Required action: Given the records below, pull every line with the word "Expand" into the answer.
Start of Stored data
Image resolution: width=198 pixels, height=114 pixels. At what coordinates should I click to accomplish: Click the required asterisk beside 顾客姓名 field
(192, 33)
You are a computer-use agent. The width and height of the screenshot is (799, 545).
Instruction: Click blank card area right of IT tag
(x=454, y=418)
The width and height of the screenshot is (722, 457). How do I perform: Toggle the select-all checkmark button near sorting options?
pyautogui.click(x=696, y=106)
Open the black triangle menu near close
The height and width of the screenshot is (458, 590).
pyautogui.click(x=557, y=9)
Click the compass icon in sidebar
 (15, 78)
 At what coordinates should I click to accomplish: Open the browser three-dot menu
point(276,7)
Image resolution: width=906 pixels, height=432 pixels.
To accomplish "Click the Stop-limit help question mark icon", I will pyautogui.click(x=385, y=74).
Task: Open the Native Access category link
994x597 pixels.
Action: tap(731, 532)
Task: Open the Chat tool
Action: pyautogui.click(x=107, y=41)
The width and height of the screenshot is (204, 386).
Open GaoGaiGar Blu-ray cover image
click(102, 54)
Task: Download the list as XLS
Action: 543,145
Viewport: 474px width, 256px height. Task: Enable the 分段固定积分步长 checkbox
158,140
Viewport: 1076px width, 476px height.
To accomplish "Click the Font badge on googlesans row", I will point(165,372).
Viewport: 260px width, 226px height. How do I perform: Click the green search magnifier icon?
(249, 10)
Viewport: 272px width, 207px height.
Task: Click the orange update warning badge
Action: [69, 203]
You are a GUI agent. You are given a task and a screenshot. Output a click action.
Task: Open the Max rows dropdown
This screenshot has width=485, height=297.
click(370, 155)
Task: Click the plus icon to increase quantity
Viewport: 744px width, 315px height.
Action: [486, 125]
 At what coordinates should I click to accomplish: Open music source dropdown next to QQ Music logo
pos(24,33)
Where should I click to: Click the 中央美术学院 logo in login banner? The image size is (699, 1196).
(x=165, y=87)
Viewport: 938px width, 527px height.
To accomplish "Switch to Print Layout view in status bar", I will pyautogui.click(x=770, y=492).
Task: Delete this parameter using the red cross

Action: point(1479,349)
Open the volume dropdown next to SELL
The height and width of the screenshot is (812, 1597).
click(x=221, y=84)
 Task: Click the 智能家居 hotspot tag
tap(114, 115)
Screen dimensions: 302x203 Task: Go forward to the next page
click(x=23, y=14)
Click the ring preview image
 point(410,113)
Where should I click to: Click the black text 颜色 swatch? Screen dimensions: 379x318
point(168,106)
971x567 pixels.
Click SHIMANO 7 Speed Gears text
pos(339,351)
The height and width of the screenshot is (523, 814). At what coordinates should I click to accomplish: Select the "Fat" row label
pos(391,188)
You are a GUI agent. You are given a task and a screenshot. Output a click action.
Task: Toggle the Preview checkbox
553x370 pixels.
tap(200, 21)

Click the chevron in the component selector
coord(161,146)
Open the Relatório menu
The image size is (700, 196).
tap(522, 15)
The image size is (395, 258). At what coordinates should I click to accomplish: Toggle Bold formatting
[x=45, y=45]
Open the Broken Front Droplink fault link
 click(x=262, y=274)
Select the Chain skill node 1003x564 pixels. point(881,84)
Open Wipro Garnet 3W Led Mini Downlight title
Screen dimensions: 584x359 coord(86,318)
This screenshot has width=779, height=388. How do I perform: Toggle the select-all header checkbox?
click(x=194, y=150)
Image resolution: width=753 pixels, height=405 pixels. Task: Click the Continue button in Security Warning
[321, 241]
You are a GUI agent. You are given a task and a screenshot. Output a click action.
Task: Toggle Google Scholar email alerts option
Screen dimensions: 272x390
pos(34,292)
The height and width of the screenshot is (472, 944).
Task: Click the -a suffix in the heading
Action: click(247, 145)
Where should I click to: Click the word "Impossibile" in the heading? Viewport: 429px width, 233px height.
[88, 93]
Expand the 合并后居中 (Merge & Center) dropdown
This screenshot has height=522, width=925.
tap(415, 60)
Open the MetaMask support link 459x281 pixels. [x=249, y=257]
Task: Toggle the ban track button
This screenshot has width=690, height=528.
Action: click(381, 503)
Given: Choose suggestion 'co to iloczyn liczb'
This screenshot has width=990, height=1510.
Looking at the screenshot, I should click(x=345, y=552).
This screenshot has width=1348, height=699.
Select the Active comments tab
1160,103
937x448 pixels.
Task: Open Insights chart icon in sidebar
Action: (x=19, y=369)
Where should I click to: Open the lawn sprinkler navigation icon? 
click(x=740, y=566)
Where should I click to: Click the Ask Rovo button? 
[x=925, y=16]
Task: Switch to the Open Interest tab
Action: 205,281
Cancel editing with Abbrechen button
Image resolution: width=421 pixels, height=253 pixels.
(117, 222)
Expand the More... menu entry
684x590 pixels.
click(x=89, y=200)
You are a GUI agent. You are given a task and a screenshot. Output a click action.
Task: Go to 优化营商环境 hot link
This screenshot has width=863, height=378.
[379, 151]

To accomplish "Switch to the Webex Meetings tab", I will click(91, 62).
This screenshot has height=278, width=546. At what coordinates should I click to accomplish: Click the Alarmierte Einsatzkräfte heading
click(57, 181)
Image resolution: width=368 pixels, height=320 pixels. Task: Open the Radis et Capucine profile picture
End of Stored data
Task output:
Expand the 合并后居中 (Merge & Center) dropdown
Expand the More... menu entry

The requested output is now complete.